La Psicologia Analitica di Jung
Si ritiene generalmente che la Psicologia Analitica di Carl Gustav Jung derivi dalla Psicoanalisi di Freud.
In realtà Jung elaborò una propria visione dell’inconscio in modo autonomo rispetto a Freud essendo entrato in contatto con Pierre Janet alla fine dell’Ottocento, e lavorando presso l’ospedale psichiatrico di Zurigo (il Burgholzli) sotto la guida di Eugen Bleuler nei primi anni del Novecento.

Le ricerche condotte da Jung sul cosiddetto esperimento associativo contribuirono enormemente allo studio dei fenomeni inconsci e portarono Jung a contattare Freud per confrontarsi sulle reciproche scoperte circa l’inconscio.
Freud pensò di aver trovato in Jung il suo erede, ma dopo alcuni anni di collaborazione costruttiva e intensa, arrivarono nel 1913 ad una rottura dolorosa per entrambi.
In quello stesso anno, con la pubblicazione del libro “Libido. Simboli della Trasformazione”, Jung si distaccò da Freud sostenendo che la libido non è soltanto energia sessuale che mira a scaricarsi con il raggiungimento dell’oggetto desiderato, ma è invece l’energia psichica in toto. L’inconscio, inteso da Freud (almeno inizialmente) come mero ricettacolo del rimosso, è visto invece da Jung come una porzione della psiche che contiene altri contenuti che non sono mai stati parti della coscienza ed i cosiddetti complessi a tonalità affettiva, articolatisi nel corso delle relazioni significative, complessi che “l’esperimento associativo” era in grado di evidenziare.

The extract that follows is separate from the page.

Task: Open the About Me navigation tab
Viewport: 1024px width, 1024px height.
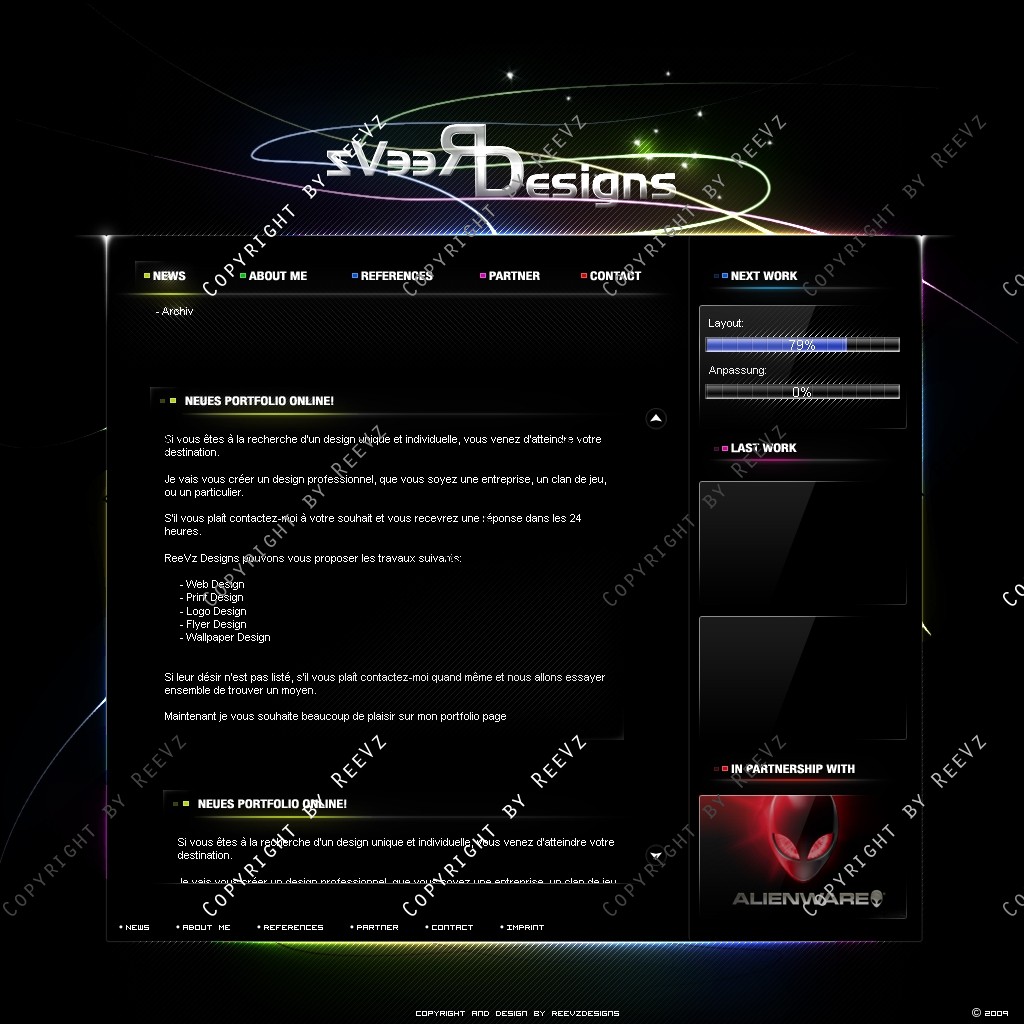Action: [277, 276]
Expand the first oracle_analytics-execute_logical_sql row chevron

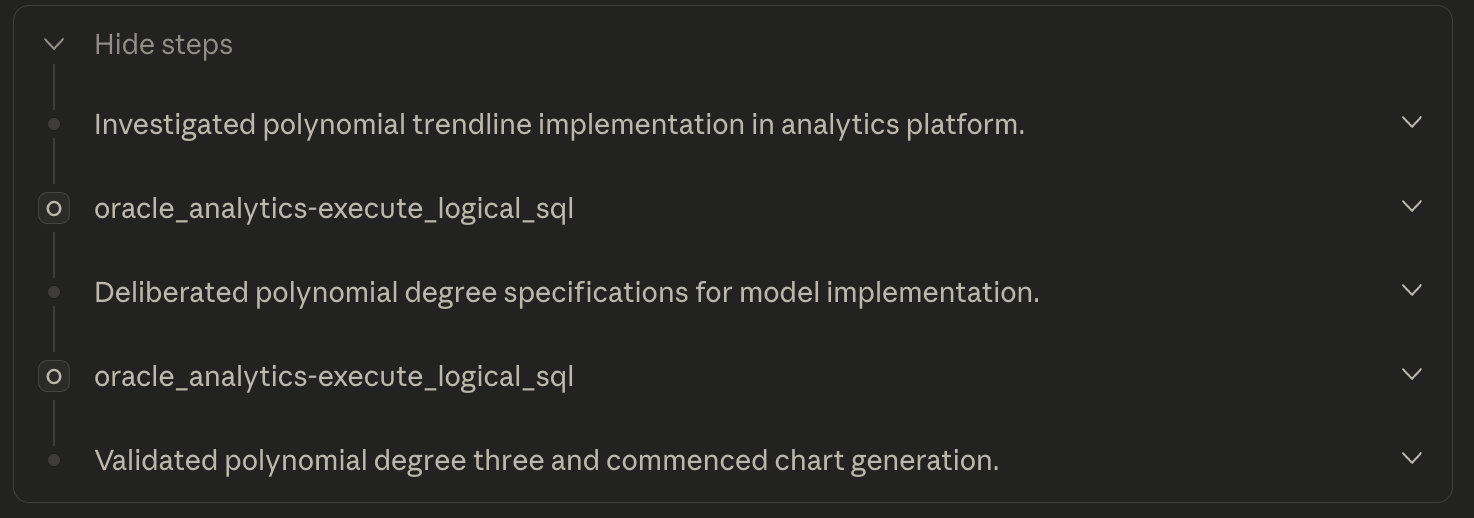coord(1411,206)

L’osservazione empirica dei contenuti dei sogni, dei deliri dei pazienti psicotici e del vastissimo materiale offerto dalla mitologia e dalla storia delle religioni spinse Jung a ipotizzare un’ulteriore dimensione dell’inconscio che definì inconscio collettivo, i cui contenuti chiamò archetipi.
Il Sé, struttura superiore che include sia i fenomeni e i contenuti della coscienza che quelli dell’inconscio, è stato visto come motore e scopo del cosiddetto processo di individuazione.
Per la psicologia analitica junghiana tale processo di individuazione costituisce la finalità dell’esistenza di ogni persona.
La psicologia analitica segue nella propria indagine un metodo finalistico, il cui obiettivo è la ricerca del senso dei processi inconsci e della sofferenza psichica.

Di fondamentale importanza è la teoria del simbolo, inteso da Jung come motore dello sviluppo psichico e strumento di trasformazione dell’energia psichica originato dal confronto della coscienza con l’inconscio e i suoi contenuti. La dialettica tra conscio e inconscio è ciò che delinea il percorso analitico.
La pratica psicologica-analitica junghiana mira ad individuare il senso simbolico e archetipico del disturbo psichico aiutando il paziente ad utilizzare l’energia ai fini della trasformazione e della propria individuazione.
Poiché accompagnare il paziente nell’esplorazione del proprio inconscio richiede dal terapeuta un’attenzione non solo intellettuale, ma anche empatica, Jung riteneva che nel corso dell’analisi la psiche del terapeuta dovesse venir “messa in causa” non meno di quella del paziente.